Treviso – I finanzieri hanno dato esecuzione a un decreto di sequestro emesso dal Gip del locale tribunale su richiesta della Procura della Repubblica nei confronti di 5 soggetti indiziati, a vario titolo, dei reati di emissione e utilizzo di fatture per operazioni inesistenti, nonché omessa dichiarazione e riciclaggio. I proventi illeciti generati dalle frodi fiscali ammontano a circa 10 milioni di euro.

Le indagini, condotte dai militari del nucleo di polizia economico – finanziaria, hanno permesso di accertare che gli indagati, nel periodo 2019 – 2024, si sono avvalsi di 8 ditte individuali operanti nel settore del “confezionamento di capi di abbigliamento” (di cui 6 attive solo formalmente ed utilizzate per “stampare” fatture false e 2 realmente operanti) per creare un sistema di fatturazione fittizia – per importi superiori agli 80 milioni di euro.

Il sistema di frode scoperto dai finanzieri era stato orchestrato dalla “mente” del gruppo imprenditoriale per consentire alle due imprese operative, che riuscivano ad accaparrarsi molte commesse per i prezzi particolarmente competitivi praticati alla clientela, di abbattere notevolmente i redditi imponibili, e quindi la tassazione (per oltre 7 milioni di euro), utilizzando costi mai sostenuti documentati dalle fatture per operazioni inesistenti emesse dalle 6 ditte intestate ad “imprenditori” cinesi compiacenti.

Sul conto delle ditte cinesi intestate a “prestanome” è anche emerso che non solo queste erano prive di qualsivoglia “forza lavoro”, ma che i titolari erano irreperibili (uno addirittura deceduto).

Gli accertamenti bancari compiuti per meglio comprendere le transazioni finanziarie intercorse fra gli indagati hanno poi dimostrato che l’evasione d’imposta complessivamente prodotta dal sistema di frode è stata utilizzata per disporre bonifici in Cina nonché per acquistare, sempre dalla Cina, beni di lusso.
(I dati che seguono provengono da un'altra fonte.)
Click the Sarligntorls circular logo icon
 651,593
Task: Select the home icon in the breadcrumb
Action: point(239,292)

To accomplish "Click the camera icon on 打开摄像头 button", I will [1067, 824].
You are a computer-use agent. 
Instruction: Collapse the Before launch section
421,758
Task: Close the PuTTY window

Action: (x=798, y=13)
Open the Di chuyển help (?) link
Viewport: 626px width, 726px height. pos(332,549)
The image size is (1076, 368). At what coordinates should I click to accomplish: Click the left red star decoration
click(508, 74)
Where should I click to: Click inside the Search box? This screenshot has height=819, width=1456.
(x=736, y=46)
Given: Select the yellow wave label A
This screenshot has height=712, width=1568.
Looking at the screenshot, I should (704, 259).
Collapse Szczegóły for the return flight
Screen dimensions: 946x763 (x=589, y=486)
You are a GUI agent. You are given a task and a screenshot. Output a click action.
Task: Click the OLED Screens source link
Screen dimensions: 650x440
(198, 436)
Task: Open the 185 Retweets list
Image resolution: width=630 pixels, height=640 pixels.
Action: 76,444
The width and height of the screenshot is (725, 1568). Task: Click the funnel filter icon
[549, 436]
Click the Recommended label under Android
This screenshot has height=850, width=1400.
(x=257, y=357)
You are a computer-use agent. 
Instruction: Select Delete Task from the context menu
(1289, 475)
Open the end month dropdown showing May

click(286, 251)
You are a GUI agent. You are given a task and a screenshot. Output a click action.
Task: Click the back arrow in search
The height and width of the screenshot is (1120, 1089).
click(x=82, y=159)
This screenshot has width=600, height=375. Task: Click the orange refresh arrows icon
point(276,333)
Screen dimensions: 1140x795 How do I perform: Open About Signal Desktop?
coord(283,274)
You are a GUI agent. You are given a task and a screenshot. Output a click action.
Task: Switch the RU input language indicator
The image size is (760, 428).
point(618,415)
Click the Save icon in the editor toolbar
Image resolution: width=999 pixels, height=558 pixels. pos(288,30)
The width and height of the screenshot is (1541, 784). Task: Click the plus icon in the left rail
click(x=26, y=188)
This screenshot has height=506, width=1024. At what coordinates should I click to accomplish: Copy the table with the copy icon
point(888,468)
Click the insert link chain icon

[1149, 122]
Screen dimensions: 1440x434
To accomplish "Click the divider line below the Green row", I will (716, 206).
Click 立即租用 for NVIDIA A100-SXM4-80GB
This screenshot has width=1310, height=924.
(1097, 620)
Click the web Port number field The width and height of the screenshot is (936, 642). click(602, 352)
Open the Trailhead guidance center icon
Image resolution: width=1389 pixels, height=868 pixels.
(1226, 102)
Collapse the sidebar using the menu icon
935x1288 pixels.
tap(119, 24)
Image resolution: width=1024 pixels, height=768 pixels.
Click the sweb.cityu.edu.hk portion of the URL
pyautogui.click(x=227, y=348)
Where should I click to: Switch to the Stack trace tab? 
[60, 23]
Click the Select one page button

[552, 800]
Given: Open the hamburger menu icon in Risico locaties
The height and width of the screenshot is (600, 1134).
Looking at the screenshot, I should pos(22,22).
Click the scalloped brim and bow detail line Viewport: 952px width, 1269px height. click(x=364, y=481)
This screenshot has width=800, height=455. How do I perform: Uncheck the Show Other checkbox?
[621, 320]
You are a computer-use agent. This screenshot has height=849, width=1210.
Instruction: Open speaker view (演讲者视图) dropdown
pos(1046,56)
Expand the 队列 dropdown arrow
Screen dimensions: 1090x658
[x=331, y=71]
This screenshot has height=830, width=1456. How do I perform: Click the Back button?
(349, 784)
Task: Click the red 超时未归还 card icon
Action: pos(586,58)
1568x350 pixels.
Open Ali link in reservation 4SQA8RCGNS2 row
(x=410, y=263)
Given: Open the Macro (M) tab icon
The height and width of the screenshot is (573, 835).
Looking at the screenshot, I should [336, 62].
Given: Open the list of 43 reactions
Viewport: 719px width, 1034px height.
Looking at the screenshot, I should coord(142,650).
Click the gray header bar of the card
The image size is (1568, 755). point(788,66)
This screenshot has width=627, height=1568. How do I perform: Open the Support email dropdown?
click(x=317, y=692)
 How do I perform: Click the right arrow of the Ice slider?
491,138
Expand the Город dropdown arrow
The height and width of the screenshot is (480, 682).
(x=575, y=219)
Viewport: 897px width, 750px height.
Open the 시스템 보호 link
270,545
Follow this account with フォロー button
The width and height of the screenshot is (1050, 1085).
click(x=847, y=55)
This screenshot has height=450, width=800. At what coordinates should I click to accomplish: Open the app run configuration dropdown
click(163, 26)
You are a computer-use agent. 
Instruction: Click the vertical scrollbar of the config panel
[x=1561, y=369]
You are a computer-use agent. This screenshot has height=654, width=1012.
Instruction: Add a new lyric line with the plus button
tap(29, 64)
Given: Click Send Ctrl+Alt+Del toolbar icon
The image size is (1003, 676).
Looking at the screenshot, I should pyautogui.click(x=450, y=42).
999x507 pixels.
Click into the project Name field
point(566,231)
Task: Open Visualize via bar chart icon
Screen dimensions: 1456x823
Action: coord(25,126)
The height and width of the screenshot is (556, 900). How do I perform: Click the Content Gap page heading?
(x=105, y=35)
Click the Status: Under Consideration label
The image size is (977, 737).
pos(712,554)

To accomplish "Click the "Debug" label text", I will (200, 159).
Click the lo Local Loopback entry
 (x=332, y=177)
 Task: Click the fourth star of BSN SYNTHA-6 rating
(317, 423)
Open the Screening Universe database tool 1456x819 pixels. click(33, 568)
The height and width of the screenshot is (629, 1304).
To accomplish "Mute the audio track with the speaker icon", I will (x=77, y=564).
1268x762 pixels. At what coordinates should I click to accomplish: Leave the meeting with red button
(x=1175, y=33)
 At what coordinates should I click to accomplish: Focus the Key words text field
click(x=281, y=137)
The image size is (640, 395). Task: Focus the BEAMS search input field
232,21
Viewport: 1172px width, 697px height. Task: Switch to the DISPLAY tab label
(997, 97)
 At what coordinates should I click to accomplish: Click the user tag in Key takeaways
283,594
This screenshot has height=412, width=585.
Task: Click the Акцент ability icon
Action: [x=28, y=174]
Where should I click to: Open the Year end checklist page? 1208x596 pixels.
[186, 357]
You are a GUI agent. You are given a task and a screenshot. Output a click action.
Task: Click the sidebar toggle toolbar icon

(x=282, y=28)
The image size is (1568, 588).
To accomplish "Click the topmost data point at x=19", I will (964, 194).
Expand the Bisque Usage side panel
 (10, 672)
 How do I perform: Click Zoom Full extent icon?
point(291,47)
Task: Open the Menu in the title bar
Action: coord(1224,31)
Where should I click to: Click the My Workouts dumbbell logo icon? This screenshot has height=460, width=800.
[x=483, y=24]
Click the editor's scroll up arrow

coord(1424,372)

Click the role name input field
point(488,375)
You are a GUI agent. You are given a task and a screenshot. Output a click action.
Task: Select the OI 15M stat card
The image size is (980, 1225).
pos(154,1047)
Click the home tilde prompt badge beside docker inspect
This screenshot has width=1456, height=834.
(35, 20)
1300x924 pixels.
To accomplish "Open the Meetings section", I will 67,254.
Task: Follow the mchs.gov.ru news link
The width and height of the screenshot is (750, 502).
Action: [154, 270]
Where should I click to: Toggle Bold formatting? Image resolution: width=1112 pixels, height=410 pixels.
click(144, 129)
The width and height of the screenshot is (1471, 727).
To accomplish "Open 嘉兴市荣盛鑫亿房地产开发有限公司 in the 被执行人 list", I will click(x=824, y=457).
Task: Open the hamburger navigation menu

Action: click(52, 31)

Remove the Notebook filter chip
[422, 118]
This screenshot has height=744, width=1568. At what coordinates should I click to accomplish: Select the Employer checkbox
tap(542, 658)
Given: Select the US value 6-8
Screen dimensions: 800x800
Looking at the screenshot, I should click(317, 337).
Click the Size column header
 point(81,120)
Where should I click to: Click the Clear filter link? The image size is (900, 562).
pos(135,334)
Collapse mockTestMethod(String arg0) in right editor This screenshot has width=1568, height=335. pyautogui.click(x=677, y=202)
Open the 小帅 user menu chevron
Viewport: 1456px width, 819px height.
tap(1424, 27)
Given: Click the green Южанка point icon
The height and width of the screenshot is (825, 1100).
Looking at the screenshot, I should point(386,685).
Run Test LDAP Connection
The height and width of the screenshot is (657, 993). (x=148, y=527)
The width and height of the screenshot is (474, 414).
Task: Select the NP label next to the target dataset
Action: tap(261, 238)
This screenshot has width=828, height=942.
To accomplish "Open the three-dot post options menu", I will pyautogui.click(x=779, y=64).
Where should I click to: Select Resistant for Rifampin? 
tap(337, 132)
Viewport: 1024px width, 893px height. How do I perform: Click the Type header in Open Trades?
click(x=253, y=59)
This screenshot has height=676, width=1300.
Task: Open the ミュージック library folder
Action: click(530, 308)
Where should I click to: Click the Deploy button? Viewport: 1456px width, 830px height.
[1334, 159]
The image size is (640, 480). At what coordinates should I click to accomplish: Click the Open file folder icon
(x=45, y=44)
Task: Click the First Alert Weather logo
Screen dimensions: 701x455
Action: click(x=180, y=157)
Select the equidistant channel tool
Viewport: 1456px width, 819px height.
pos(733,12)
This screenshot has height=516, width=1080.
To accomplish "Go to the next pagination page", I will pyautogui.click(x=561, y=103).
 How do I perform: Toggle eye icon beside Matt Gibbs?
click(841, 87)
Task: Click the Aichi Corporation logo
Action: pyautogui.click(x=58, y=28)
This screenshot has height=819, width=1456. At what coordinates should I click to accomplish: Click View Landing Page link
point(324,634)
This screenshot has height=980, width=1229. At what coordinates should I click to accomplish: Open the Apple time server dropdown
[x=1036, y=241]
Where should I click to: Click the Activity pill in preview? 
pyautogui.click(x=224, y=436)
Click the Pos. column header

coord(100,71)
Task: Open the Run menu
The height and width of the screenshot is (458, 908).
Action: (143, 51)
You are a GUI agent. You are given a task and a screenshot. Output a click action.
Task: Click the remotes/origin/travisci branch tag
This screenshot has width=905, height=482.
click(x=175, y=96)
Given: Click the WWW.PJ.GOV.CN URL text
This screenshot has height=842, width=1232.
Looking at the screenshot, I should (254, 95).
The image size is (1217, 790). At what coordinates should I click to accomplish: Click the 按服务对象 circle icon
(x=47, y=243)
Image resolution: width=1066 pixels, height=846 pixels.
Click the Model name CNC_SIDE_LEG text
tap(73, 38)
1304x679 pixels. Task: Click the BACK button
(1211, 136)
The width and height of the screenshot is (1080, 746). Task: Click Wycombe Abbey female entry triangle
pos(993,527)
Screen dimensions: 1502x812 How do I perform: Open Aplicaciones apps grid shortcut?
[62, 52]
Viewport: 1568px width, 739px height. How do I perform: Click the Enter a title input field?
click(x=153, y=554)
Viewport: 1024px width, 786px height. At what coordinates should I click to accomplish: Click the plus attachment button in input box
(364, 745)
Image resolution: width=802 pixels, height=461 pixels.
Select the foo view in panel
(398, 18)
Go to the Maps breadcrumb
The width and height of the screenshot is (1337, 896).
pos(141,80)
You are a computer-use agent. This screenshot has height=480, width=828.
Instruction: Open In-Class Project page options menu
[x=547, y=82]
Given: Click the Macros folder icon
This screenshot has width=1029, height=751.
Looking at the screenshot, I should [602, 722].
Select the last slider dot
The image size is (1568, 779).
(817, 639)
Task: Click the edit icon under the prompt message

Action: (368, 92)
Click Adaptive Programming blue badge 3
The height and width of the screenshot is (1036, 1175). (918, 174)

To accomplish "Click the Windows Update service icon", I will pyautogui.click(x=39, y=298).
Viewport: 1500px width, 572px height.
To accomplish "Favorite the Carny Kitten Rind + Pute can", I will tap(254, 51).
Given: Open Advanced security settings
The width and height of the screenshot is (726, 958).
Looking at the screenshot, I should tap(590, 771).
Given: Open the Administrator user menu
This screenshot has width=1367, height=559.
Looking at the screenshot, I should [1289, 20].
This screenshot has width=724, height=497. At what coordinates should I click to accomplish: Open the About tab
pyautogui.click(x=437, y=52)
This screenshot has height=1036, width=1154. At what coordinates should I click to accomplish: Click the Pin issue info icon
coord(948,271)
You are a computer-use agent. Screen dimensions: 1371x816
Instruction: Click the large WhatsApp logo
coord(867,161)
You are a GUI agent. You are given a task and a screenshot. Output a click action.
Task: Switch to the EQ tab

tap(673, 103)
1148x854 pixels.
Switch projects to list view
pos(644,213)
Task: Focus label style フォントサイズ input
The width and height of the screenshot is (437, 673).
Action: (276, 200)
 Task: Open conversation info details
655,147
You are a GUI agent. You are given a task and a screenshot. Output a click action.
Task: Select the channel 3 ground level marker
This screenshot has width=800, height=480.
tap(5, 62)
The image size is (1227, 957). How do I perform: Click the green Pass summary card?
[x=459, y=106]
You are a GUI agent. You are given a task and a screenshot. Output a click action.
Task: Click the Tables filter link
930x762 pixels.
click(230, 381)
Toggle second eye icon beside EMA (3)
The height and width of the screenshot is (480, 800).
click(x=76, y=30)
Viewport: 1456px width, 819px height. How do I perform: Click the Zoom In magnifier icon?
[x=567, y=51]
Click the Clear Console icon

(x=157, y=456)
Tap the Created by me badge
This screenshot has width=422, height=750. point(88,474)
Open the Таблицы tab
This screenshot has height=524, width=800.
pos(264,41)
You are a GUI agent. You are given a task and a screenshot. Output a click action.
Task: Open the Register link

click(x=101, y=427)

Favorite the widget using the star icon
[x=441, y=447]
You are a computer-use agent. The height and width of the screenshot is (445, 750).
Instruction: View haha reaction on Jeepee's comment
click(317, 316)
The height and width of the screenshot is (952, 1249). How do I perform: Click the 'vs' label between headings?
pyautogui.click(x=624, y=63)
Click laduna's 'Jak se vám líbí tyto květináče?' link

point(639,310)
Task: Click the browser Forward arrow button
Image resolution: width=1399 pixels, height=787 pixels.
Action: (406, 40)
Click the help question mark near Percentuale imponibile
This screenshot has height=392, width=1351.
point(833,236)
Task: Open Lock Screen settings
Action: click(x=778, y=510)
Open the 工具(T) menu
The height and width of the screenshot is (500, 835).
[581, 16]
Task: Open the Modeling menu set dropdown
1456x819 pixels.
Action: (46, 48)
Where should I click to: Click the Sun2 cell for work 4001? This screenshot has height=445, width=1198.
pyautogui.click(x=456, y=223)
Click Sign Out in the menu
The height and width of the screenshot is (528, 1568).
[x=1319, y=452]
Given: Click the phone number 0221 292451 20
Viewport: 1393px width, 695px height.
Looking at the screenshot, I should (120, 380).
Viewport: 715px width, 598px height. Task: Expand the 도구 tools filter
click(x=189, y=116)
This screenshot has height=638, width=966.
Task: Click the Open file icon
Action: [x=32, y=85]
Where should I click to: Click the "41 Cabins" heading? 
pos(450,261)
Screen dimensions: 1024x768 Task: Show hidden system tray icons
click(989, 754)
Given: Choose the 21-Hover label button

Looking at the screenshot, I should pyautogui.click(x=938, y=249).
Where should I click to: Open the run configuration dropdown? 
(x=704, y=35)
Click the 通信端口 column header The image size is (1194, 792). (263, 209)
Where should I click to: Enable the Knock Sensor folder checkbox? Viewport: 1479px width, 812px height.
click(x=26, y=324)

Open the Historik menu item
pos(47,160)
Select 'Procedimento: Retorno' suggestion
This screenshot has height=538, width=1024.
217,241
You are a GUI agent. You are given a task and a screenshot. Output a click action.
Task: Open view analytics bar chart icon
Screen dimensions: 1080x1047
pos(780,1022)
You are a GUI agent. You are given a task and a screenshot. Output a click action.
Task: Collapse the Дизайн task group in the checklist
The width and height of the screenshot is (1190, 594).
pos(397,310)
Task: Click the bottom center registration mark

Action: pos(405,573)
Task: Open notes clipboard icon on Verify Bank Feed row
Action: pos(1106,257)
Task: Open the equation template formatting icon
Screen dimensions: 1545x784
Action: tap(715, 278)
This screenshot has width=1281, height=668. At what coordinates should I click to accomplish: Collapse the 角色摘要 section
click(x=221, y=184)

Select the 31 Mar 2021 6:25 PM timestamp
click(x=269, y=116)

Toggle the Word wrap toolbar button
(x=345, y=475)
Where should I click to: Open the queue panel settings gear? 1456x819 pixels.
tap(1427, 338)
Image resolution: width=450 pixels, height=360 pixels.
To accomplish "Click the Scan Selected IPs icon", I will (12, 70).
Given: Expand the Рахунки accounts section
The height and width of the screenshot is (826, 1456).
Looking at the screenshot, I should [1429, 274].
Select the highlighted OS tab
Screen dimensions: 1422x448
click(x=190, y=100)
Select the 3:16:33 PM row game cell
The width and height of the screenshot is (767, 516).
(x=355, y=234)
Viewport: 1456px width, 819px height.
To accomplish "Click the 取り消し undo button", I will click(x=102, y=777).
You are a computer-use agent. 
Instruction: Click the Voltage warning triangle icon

I conti correnti sono stati utilizzati dal principale indagato sia per spese personali (che nulla avevano a che vedere con l’attività d’impresa), sia per acquistare due immobili del valore complessivo di circa 700.000 euro, fittiziamente intestati ai figli minorenni, nonché per arredarli.

Nel corso delle investigazioni è stata, inoltre, approfondita la posizione della consorte del principale indagato, la quale, oltre ad essere titolare di fatto di due delle ditte non operative, si è resa responsabile del reato di riciclaggio, poiché ha mascherato l’origine illecita di parte dei profitti disponendo numerose operazioni di prelievo di denaro contante e bonifici verso conti esteri.